_Отрывок_:
Сравнение души Иванова с только что вычищенной выгребной ямой, которая одновременно до краёв наполнена всяческими готовностями, должно послужить нам грозным предостережением. Ещё раз сошлюсь на мнение М.Е.Салтыкова:

"Заметьте раз навсегда: когда кличут клич, то из нор выползают только те Ивановы, которые нужны, а которые не нужны, — остаются в норах и трепещут".

Поющая революция бросила Ивановым клич "Освобождаемся!" и обильно подмазала его продажей индульгенций Конгресса Эстонии. Многие вылезли из нор и всего-то за три рубля приобрели билет почти в царство свободы и демократии. Народный фронт призвал разбавить советскую власть и коммунистическую партию эстонцами. В сей исторический момент Ивановы тихо сидели по норам и трепетали, изнывая от готовностей. Наступила независимость, но готовность пирожков "войти во власть наравне с эстонцами" вновь осталась без почина. Тесто кисло, черствело, начинка тухла и разлагалась, но дождались таки призыва в заурядэстонство. И снова от "пирожков" нет отбоя: "Съешь меня! Съешь меня! Съешь!".

Сопрягая забвение с милосердием

Формула сопряжения (фактически амнистии) получила современную известность в связи с делом Дрейфуса, хотя история знает немало случаев, когда она применялась на практике по более значимым поводам.

Сознательная амнезия — избавление от тёплого ради горячего и холодного — дело архиинтимное, не терпящее грубого вмешательства извне. Даже простой и ясный сигнал государства — "Ваше место у параши!", не завуалированный пустопорожней болтовнёй об интеграции и мультикультурности, мог бы послужить быстрому освобождению от излишнего. Но сигнала — "Пошли вон!" — нет. Есть нескончаемый базар об исторической вине этих русских.

Санация официальной истории от накипи "благородной" ярости, вскипевшей как волна на гребне 80-х годов прошлого века, и от некоторых других одержимостей, была бы выгодна эстонскому государству и послужила бы к сплочению разнородных масс населения. Ставка на насильственную историческую амнезию армии Иванов, родства непомнящих, на которую, по-видимому, рассчитывает эстонская политическая элита, изначально обречена на выпадение zero. Ставка обречена, потому что находится в конфликте с устойчивым, освященным традицией Западной цивилизации мифом об особенной судьбе загадочной русской души. [Ау! Лебедев! Zero — фр. нулевое очко, нуль, перен. выигрыш казино.]

Рассчитывать на то, что лояльности Иванов Ивановых хватит надолго, не приходится. История показала, что даже самый лояльный из Ивановых, выблевавший всё, что только можно было выблевать, может по самому, казалось бы, пустяковому поводу вдруг вспомнить, что он — человек судьбы, инструмент непрухи. Тогда держись! Инструмент не ведает страха перед наказанием и смертью. (Доктор Кашпировский говаривал, что — больному не надо знать, из какой стали сделан скальпель. Sic!) Эти, сорвавшиеся с нарезки Ивановы, медленно только запрягают.

_Что сделать_: Допишите продолжение отрывка выше об Ивановых в Эстонии, начав сразу после его последнего предложения.

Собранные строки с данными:
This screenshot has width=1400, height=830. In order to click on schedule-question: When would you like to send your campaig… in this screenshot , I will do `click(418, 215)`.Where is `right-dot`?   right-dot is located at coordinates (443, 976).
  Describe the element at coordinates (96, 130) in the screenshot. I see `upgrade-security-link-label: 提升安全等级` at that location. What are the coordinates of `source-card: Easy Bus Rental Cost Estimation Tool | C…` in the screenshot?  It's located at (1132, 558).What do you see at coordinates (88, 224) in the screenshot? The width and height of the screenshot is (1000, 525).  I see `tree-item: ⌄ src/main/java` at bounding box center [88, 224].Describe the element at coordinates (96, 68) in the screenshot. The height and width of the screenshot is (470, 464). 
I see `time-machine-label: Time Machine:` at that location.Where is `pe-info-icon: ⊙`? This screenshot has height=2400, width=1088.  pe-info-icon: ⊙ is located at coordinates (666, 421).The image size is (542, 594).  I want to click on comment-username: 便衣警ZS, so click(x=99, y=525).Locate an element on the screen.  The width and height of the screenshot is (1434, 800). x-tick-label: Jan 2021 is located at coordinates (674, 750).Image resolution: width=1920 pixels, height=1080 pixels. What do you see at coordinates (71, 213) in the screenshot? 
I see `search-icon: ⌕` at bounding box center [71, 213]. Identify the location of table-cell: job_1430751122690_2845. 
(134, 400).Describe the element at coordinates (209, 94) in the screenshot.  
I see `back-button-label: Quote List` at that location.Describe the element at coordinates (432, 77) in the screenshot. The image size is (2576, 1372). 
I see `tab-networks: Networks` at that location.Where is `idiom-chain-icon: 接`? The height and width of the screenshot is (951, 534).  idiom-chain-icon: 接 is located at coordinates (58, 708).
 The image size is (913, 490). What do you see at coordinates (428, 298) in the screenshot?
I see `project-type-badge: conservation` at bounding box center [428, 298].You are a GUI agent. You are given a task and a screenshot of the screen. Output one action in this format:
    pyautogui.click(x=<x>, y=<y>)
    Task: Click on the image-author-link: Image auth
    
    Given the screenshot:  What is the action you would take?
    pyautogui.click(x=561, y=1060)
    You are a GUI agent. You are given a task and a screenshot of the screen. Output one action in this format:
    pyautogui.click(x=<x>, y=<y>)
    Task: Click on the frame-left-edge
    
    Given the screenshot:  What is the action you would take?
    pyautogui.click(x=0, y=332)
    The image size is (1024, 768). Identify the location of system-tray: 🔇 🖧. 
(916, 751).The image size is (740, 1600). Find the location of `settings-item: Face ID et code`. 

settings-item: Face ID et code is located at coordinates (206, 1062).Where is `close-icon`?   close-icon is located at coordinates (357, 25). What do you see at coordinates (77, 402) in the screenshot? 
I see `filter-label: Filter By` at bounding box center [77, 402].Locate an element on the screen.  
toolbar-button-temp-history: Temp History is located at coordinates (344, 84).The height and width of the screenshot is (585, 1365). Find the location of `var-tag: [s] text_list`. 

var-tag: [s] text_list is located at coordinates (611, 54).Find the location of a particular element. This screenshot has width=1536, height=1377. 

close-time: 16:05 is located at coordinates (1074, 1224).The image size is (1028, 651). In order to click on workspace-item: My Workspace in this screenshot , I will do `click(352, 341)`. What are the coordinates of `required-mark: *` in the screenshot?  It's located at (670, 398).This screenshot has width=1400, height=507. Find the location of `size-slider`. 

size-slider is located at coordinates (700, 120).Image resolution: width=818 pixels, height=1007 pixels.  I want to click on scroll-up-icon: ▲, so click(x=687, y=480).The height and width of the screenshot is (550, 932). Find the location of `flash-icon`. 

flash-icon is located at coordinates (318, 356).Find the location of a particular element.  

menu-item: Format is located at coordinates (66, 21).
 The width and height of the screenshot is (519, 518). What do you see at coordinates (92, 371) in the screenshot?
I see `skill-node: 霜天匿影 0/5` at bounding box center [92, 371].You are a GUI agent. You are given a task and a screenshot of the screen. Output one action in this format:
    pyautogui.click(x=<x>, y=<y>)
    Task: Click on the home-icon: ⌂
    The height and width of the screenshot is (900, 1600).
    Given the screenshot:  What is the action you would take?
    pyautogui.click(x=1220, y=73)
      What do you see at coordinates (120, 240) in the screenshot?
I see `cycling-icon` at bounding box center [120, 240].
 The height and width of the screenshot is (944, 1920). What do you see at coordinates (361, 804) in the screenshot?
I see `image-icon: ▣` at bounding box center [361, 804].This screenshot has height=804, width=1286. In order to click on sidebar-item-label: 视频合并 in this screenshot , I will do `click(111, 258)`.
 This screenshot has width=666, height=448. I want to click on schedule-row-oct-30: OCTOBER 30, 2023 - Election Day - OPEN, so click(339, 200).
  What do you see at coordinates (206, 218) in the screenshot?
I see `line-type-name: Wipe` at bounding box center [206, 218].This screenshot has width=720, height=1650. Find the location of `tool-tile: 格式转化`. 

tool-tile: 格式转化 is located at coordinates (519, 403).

_Результат задания_:
Защиты от инструмента непрухи нет. Смягчить ситуацию можно, если, сопрягая забвение с милосердием, срочно объявить русским всеобщую амнистию от лица верховной власти — эстонского народа. Но объявить мало, забвение должно быть реальным, а милосердие бескорыстным.

-----------
P.S. В амнистии, прежде всего, нуждается поколение не съеденных пирожков, трепещущих по норам в ожидании очередного клича.

P.P.S. Применима ли к исторической миссии эстонского народа формула Христа "Кого Я люблю, тех обличаю и наказываю будь ревностен и покайся" ? (Откров. 3:19.) Не достаточно ли мы каялись в чужих грехах? Не довольно ли с нас обличений и наказаний? Можно ли ограничиться лизанием палки для наказания, или следует извернуться так, чтобы лизнуть ещё и руку? Наконец, любят ли нас те, кто наказывает нас? И не слишком ли мы торопимся извергнуть из уст то, что кажется нам чужеродным или обременительным? И не получится ли так, что день спустя мы будем торопливо заглатывать с панели то, от чего столь поспешно избавились? Et cetera, et cetera, et cetera…

Ох, как не любим мы эти неудобные вопросы, подливающие масла в извечный конфликт отцов и детей, побуждающие невостребованных пирожков подобно дракону кусать самих себя за то место, где у некоторых ещё сохранилась историческая память о хвосте.